The Trump Administration seems to be assuming that people will accept any type of environmental damage, as long as some jobs are created in the process. They may learn the hard way that Americans do not believe they need to trade-off economic growth and environmental protection. Republican Governor Scott Walker of Wisconsin may be learning that lesson right now. Recently, he and President Trump appeared to have attracted Foxcon, the Taiwanese electronics company, to build a factory that would employ 3,000 people.  However, as New York Times reporter Julie Bosman recently reported:

“…the project has run into doubts. Residents of southeastern Wisconsin, where the factory is expected to be built, say they are concerned about the impact of such a massive factory in the region. Environmental advocates have criticized the administration of Mr. Walker, a Republican, for its willingness to bend regulations on the environment so that Foxconn can move more quickly on construction. In Madison, the state capital, a legislative package that includes taxpayer-funded incentives for Foxconn has drawn questions from skeptical lawmakers…”
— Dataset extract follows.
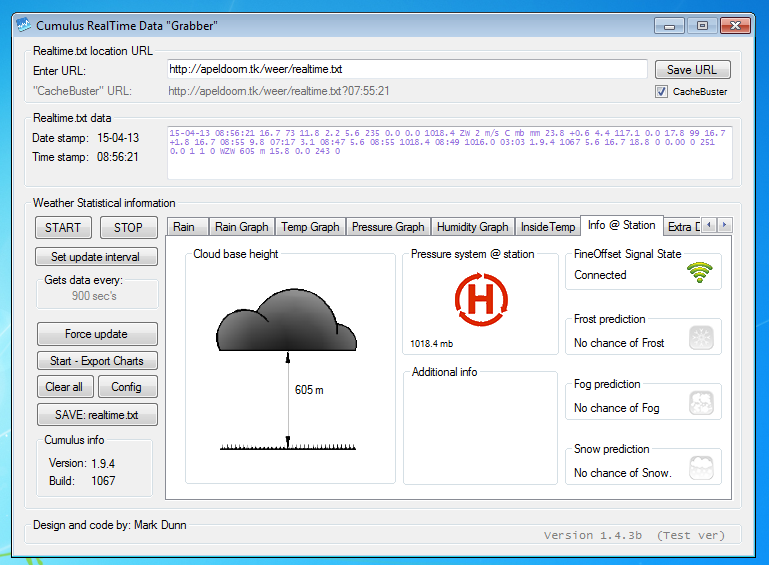Click Force update button
The image size is (769, 565).
click(x=97, y=334)
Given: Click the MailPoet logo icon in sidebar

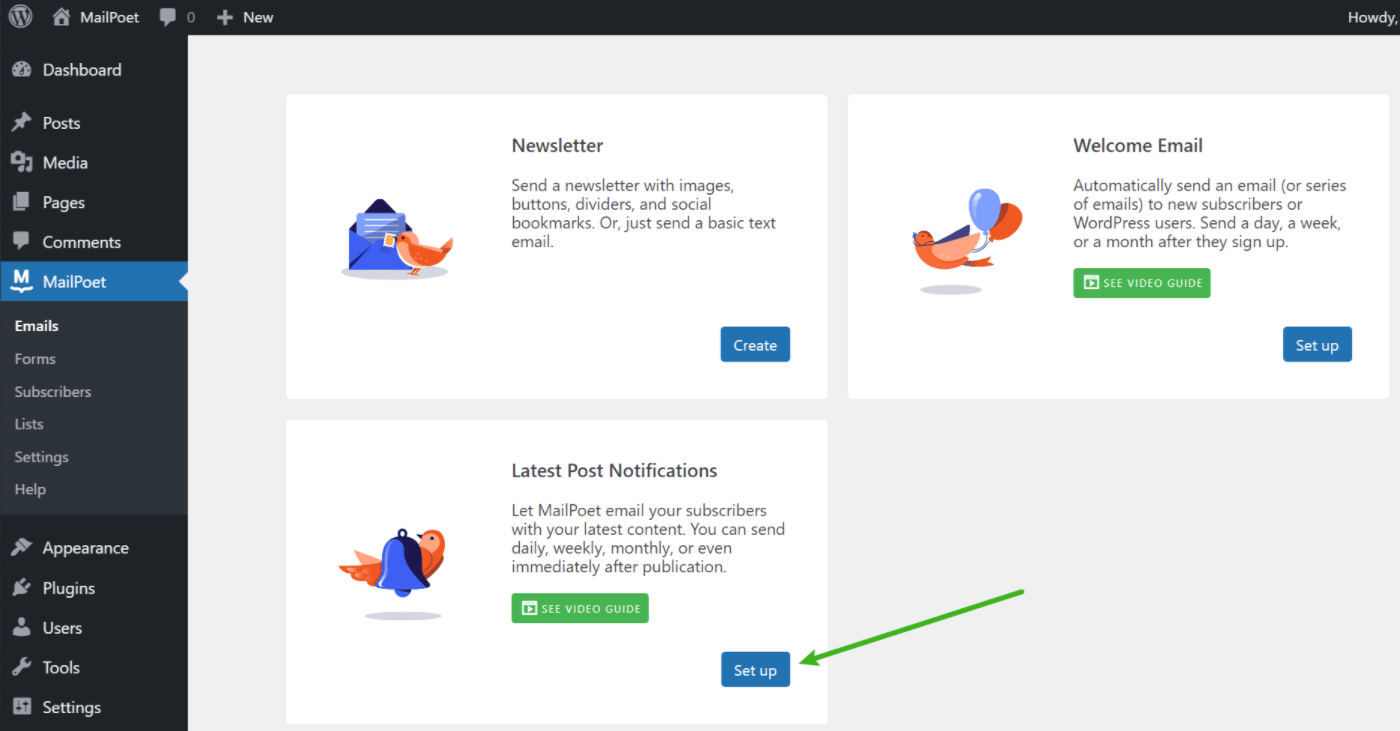Looking at the screenshot, I should tap(22, 281).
The Wisconsin legislation would exempt the company from adhering to rules protecting wetlands and from requirements to develop an environmental impact analysis for the massive project. Locals are concerned about the impact of the project on environment, local infrastructure, and their lifestyles. Wisconsin has a number of urban areas that could be the site for such a factory, but this particular plant will probably be built in a rural setting.

The attack on EPA and the effort to exempt Foxcon from environmental rules is a fundamental misread of the American public. Americans in poll after poll evidence their strong support for environmental protection. Even though they do not need to, they will sacrifice economic growth to protect the environment. Millennials are the most fervent advocates of environmental protection.

In theoretical and ideological national policy debates, partisans can propose deregulating the environment, reducing social security benefits and taking Medicaid from Grandma. At the local level, the rubber meets the road. The factory leaks toxics into your backyard. The traffic from 3,000 new workers keeps you from getting to work on time. The school system is suddenly overcrowded. Grandma can’t get her medications and gets sick. The reality of vague ideological proclamations cannot be wished away.

Scott Pruitt can do the bidding of his wealthy patrons and may well set himself up to run for state-wide office back in Oklahoma. But in secret or in public he won’t be able to dismantle environmental rules. He will lose in court on process and on substance. But the forces that hope to protect the environment will end up using all their resources to simply stand still. Just when we need it the most, progress will become more difficult in mitigating climate change, protecting the oceans and replanting tropical forests. We will continue to move forward, but Trump and Pruitt will make it more difficult than it needs to be.

From 1981 until 1983, then-President Ronald Reagan learned that Americans like to breathe. He learned that environmental protection was not a frill, but an issue of public health. His administration’s two-year experiment with dismantling America’s then young system of environmental governance ended with the arrival of Bill Ruckelshaus in May, 1984, at EPA’s ramshackle headquarters in DC’s Waterside Mall. More than three decades later, we again see EPA and the Department of Interior led by people who like the benefits of environmental protection, but believe it can be obtained without cost. But 2017 is not 1981. We live in a more crowded country. In 1981 we had 226 million people; today we have another hundred million on top of that. We live in an observed world of free and instantaneous information. Wrecking the environment cannot be done in secret. EPA is not alone; we now have strong state and local institutions designed to ensure our air, water and land are safe from toxins. At some point, Pruitt’s secret deliberations will require public release of rules or other visible actions. At that point he will learn what his predecessors learned in the spring of 1983.